With the Arizona Diamondbacks taking two out of three from the Washington Nationals, momentum was on the side of the Arizona Diamondbacks. Momentum somewhat caused by an intriguing trade deadline that saw the Diamondbacks return potential and low cost control. However, Bryce Harper and the Phillies came in to Arizona and took one late.
I know I’ve said it already but momentum is the word of the game for me and this recap. Just a week ago, we saw Merrill Kelly start slow but fight through the rough patches to gain control and momentum. With Kelly getting the start tonight, the hope for continued success was short lived.
The first inning was rather easy for Kelly as Cesar Hernandez was the lead off hitter and the only hit of the inning for the Phils, a walk to Rhys Hoskins the next at bat created concern that the Miami Marlins that he faced a week ago were nothing compared to this Phillies lineup, which is a fact. However, Kelly would utilize his mix well and escape the first retiring the next three Phillies. The Diamondbacks offense maintained their momentum and success putting a run on the board in the bottom of the inning. Ketel Marte put a beautiful swing on the ball and legged out a triple. David Peralta did ground out but was able to take the Vince Velasquez 95mph heater and lace it to deep in the glove side hole of the shortstop. Velasquez however, was able to navigate the next two to end the inning.
Granted this is the same Vince Valesquez who was riding a wave of his own. In a game a couple of days earlier, he entered the game as a pinch runner and played left field spectacularly.
As we arrive to the second inning, that momentum I mentioned with Merrill Kelly fluctuated a tiny bit. That tiny bit being a bomb to U of A great Scott Kingery. 92 mph that ran right into the barrel for Scott was a slight misstep that has haunted Kelly all season. However, in similar Merrill Kelly fashion, was able to locate well and retire the side. Velasquez was near perfect in the bottom of the inning as he was able to retire the Diamondbacks in only four batters with Nick Ahmed being the lone hit.
:::
Set exercise 1 -> Transcribe the passage of the Diamondbacks-Phillies game recap starting with "The first inning" and going on through "end the inning.".
Set exercise 2 -> Pick up the Diamondbacks-Phillies game recap from the point at which it stops, and carry it forward.

[Dataset excerpt]
:::
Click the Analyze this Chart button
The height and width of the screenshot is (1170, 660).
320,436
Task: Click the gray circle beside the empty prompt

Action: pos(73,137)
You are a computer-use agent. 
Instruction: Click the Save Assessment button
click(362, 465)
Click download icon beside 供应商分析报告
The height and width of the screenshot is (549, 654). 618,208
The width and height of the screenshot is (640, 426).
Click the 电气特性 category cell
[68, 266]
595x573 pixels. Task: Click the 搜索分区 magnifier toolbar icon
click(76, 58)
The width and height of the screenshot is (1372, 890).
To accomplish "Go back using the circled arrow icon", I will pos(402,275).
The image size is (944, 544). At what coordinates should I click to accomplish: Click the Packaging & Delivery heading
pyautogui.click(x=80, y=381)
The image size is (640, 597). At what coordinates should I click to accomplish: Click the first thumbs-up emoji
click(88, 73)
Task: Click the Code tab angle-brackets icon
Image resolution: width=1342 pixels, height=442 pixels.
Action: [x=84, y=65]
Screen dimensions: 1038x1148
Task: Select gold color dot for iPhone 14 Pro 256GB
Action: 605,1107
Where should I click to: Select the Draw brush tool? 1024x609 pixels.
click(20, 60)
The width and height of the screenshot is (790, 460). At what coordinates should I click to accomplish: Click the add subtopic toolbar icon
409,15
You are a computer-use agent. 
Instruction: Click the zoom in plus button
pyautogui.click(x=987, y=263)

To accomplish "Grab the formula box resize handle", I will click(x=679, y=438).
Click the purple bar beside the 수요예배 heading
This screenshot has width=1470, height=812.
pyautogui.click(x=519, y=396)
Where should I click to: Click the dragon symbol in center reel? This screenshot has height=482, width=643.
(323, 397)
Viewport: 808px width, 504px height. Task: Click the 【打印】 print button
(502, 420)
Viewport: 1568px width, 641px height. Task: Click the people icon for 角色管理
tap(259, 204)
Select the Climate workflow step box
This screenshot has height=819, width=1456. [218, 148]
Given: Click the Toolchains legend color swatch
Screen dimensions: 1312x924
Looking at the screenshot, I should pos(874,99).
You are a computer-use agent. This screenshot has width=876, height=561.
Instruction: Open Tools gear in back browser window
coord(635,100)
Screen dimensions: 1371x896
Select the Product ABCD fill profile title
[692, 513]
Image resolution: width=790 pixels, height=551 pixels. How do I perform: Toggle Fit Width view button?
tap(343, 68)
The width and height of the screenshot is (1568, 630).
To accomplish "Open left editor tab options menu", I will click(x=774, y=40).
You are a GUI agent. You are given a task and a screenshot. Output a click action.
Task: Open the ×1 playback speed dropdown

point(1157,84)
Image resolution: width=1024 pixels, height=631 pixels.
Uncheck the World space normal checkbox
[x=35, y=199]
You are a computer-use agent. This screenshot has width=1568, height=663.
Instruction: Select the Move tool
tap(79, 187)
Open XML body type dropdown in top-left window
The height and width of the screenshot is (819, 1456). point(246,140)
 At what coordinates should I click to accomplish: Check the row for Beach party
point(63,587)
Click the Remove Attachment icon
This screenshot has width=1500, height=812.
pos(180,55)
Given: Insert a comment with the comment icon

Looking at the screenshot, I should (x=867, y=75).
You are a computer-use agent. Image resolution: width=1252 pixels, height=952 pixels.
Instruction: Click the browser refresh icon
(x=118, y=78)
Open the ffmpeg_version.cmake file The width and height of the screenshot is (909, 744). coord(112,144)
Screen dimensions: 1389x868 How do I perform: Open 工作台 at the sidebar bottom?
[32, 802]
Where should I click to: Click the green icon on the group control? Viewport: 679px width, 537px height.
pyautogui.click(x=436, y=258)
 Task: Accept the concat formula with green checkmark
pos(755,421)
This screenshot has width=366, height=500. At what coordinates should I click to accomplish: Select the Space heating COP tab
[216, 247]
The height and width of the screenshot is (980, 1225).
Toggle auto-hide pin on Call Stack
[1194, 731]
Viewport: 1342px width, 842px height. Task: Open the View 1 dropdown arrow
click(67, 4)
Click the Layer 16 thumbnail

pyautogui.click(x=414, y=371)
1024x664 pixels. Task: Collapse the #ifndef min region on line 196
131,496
:::
Task output 1 ->
The first inning was rather easy for Kelly as Cesar Hernandez was the lead off hitter and the only hit of the inning for the Phils, a walk to Rhys Hoskins the next at bat created concern that the Miami Marlins that he faced a week ago were nothing compared to this Phillies lineup, which is a fact. However, Kelly would utilize his mix well and escape the first retiring the next three Phillies. The Diamondbacks offense maintained their momentum and success putting a run on the board in the bottom of the inning. Ketel Marte put a beautiful swing on the ball and legged out a triple. David Peralta did ground out but was able to take the Vince Velasquez 95mph heater and lace it to deep in the glove side hole of the shortstop. Velasquez however, was able to navigate the next two to end the inning.

Task output 2 ->
The wheels fell off for Merrill Kelly in the third however, as mistakes were the definition of the inning. Carson Kelly committed a catchers interference which gave Rhys Hosksins the bag at first. A Bryce Harper single was the precursor to a double from J.T. Realmuto. Hoskins was the only Philly to score. Once again, the pitch was 93 and ran right into Realmuto. Yes, the pitch was high but this is the best catcher in baseball were talking about. Jean Segura’s single would be the last of the Phillies runs in the third as Kelly was lucky to escape the inning only giving up two. The bottom of the third would see a retaliation from the Diamondbacks offense as Merrill Kelly helped the cause by drawing a walk. David Peralta kept up his productive night with a double which brought up Eduardo Escobar to continue to raise his career high in RBI’s. Escobar hit a liner that Roman Quin was able to corral but not enough to get the requisite crow hop to make a coherent throw. The throw was up the line and Realmuto made a beautiful throw from the shortened distance to nab Peralta. Once again, momentum created and stopped.
In the fourth, Merrill Kelly continued the rocky performance by giving up a double to standout rookie Adam Haseley. Kelly was able to locate and work his way through, however a ground out from Cesar Hernandez scored Haseley and gave the Phillies the two run lead.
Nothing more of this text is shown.